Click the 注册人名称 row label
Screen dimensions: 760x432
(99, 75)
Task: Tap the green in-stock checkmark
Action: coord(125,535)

◇ ◇ ◇ ◇ ◇

What the task requires: Retype the data. Every line must match the original exactly.

Answer below:
Click the 注册人名称 row label
Screen dimensions: 760x432
(99, 75)
Task: Tap the green in-stock checkmark
Action: coord(125,535)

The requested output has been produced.